Supplied text Start Marker

2.10. Methylation-specific PCR (MSP)
DNA sample was isolated using the DNeasy tissue kit (Qiagen, Hilden, Germany). After quantification, 1 μg of DNA was added to 100 μL of water containing 7 μL 3 M NaOH for denaturation at 37°C for 10 min. Then, 550 μL of sodium bisulfite solution provided in the kit was hatched with DNA solution at 50°C water bath for 16 h. Then, DNA samples were purified and amplified with methylated/unmethylated specific primers.
2.11. Statistical analyses
Statistical analyses were performed using GraphPad Prism 6.0 (GraphPad Software, CA, USA) and data were presented using mean ± standard deviation. Student’s t-test or the one-way analysis of variance followed by Tukey’s post hoc test was used for comparison as it was appropriate. Significant difference was considered as P < 0.05.
3. Results
3.1. LINC00592 increased in BC
First, the expression of LINC00592 was detected by qRT-PCR. It was presented that LINC00592 was significantly enhanced in BC tumor samples in comparison with the adjacent tissues (Figure 1a). Also, LINC00592 expression was markedly upregulated in BC cell lines in comparison with normal bladder epithelial cells (Figure 1b). Specifically, 5,637 cells presented with the highest expression of LINC00592 were thereby chosen for the following investigations. These findings suggested that LINC00592 was significantly upregulated in BC.
Figure 1.
LINC00592 expression is enhanced in BC. (a) LINC00592 expression in BC tissue examined using qRT-PCR. (b) LINC00592 expression in bladder epithelial cell and BC cell lines examined using qRT-PCR. ** P < 0.01, *** P < 0.001.

Supplied text End Marker
Excerpted data Start Marker

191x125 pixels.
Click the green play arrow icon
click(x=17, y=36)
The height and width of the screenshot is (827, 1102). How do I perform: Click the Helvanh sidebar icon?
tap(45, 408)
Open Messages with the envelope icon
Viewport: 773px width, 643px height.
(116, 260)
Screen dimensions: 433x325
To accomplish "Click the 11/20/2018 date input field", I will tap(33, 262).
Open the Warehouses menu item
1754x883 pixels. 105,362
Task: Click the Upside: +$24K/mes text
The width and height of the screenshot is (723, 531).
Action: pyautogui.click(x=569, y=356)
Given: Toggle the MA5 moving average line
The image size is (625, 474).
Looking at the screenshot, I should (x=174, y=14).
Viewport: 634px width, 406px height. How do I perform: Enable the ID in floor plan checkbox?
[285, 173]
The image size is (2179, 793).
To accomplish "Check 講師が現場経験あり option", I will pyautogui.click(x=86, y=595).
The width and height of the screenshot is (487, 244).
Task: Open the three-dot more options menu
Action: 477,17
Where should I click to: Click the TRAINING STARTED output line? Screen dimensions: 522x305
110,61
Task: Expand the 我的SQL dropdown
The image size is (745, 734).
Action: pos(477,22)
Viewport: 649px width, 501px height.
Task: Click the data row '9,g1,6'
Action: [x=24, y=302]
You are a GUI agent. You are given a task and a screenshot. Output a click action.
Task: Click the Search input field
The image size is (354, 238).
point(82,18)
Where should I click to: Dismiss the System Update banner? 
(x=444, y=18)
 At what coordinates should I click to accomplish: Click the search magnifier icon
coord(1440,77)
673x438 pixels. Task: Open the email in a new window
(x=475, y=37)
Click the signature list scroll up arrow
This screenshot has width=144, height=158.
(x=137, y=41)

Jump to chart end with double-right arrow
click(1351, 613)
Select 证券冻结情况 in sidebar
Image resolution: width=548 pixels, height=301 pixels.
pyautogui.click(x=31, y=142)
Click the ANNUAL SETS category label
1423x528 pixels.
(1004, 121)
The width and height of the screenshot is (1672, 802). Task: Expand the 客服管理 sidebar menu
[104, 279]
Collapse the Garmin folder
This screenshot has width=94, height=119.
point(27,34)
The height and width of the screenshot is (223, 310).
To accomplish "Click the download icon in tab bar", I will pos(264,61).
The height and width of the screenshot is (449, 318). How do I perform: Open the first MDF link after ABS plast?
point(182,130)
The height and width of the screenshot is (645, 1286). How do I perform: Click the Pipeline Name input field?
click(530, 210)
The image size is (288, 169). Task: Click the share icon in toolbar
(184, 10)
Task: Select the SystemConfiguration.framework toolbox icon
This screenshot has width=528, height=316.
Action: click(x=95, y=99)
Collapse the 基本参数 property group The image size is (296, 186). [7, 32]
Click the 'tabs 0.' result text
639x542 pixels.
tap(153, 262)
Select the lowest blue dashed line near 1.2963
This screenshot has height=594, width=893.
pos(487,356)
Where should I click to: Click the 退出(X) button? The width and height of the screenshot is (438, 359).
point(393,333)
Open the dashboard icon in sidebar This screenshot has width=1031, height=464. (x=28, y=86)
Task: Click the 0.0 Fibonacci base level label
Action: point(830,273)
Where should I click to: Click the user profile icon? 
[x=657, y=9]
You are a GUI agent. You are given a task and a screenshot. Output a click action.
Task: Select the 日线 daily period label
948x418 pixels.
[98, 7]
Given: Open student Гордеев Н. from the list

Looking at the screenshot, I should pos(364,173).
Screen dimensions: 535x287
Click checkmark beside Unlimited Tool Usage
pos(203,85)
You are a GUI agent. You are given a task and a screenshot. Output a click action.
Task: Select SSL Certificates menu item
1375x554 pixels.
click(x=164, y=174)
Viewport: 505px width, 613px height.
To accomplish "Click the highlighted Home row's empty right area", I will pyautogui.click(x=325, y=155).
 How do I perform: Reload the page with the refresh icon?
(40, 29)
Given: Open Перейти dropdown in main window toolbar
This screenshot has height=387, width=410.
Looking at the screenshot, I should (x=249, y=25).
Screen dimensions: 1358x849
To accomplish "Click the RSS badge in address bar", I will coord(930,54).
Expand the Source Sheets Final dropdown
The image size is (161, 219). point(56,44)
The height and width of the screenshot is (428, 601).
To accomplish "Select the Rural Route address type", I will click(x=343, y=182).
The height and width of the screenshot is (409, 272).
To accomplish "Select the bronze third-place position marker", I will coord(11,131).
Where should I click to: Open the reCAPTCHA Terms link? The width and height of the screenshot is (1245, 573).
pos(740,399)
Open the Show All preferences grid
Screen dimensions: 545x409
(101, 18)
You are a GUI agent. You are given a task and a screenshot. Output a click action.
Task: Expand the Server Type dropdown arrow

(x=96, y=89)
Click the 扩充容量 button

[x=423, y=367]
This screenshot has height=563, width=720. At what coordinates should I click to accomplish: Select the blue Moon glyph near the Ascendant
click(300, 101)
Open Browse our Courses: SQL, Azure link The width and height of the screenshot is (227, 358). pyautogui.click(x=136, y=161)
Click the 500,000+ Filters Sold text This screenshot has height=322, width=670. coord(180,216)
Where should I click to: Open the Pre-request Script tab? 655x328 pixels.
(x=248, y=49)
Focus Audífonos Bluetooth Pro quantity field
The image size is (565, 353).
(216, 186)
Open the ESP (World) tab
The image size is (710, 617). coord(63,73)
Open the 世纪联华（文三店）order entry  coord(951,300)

Excerpted data End Marker

- Tasks to carry out:
**A.** According to the LINC00592 passage, which software was used for the statistical analyses?
**B.** Rewrite the LINC00592 passage starting with "2.10. Methylation-specific PCR" and going on through "methylated/unmethylated specific primers.", swapping "sodium bisulfite" for "bisulfite reagent".
**C.** Write what comes next in the LINC00592 passage, picking up after its last sentence.
The listing has no connection to the LINC00592 passage.

- Answers:
**A.** GraphPad Prism 6.0 (GraphPad Software, CA, USA).

**B.**
2.10. Methylation-specific PCR (MSP)
DNA sample was isolated using the DNeasy tissue kit (Qiagen, Hilden, Germany). After quantification, 1 μg of DNA was added to 100 μL of water containing 7 μL 3 M NaOH for denaturation at 37°C for 10 min. Then, 550 μL of bisulfite reagent solution provided in the kit was hatched with DNA solution at 50°C water bath for 16 h. Then, DNA samples were purified and amplified with methylated/unmethylated specific primers.

**C.**
3.2. Knocking down LINC00592 suppressed the malignant behavior of BC cells
To reveal the role of LINC00592, LINC00592 was significantly silenced in 5,637 cells (Figure 2a) followed by cell behavior analyses. CCK-8 assay indicated that silencing LINC00592 markedly inhibited the proliferation of 5,637 cells (Figure 2b). Moreover, inhibiting the expression of LINC00592 also significantly decreased the migration of 5,637 cells (Figure 2c). The epithelial-mesenchymal transitions (EMT) associated detection presented that silencing LINC00592 significantly suppressed MMP-2, MMP-9, and Vimentin, but increased E-cadherin (Figure 2d). In addition, suppressing LINC00592 also markedly promoted the apoptosis of 5,637 cells (Figure 2e). These evidence indicated that suppressing LINC00592 might attenuate the proliferation, migration, and EMT of BC.
Figure 2.
Inhibition of LINC00592 suppressed the proliferation, migration, and EMT of BC cells. (a) Knockdown efficiency of LINC00592 was examined using qRT-PCR. (b)–(e) sh-NC or sh-LINC00592 was transfected into 5,637 cells followed by proliferation, migration, EMT, and apoptosis examinations. (b) Proliferation of 5,637 determined using CCK-8. (c) Migration of 5,637 cells determined using transwell assay. (d) Expression of EMT associated proteins using western blot. (e) Apoptosis of 5,637 cells examined using flow cytometry. ** P < 0.01, *** P < 0.001.
3.3. LINC00592 recruited methylation associated proteins to enhance the methylation of WIF1 promoter
The lncATLAS analysis revealed that LINC00592 was located in the nucleus (Figure 3a). To further reveal the mechanism of LINC00592, RNA pull-down and RIP assay identified that WIF1, DNMT1, DNMT3A, and DNMT3B were significantly enriched by LINC00592 (Figure 3b and c), suggesting that LINC00592 might involve in methylation regulation. Thus, the methylation of WIF1 was determined and it was found that WIF1 promoter was hypermethylated in 5,637 cells (Figure 3d). These findings indicated that LINC00592 regulated the methylation of WIF1 promoter.
Figure 3.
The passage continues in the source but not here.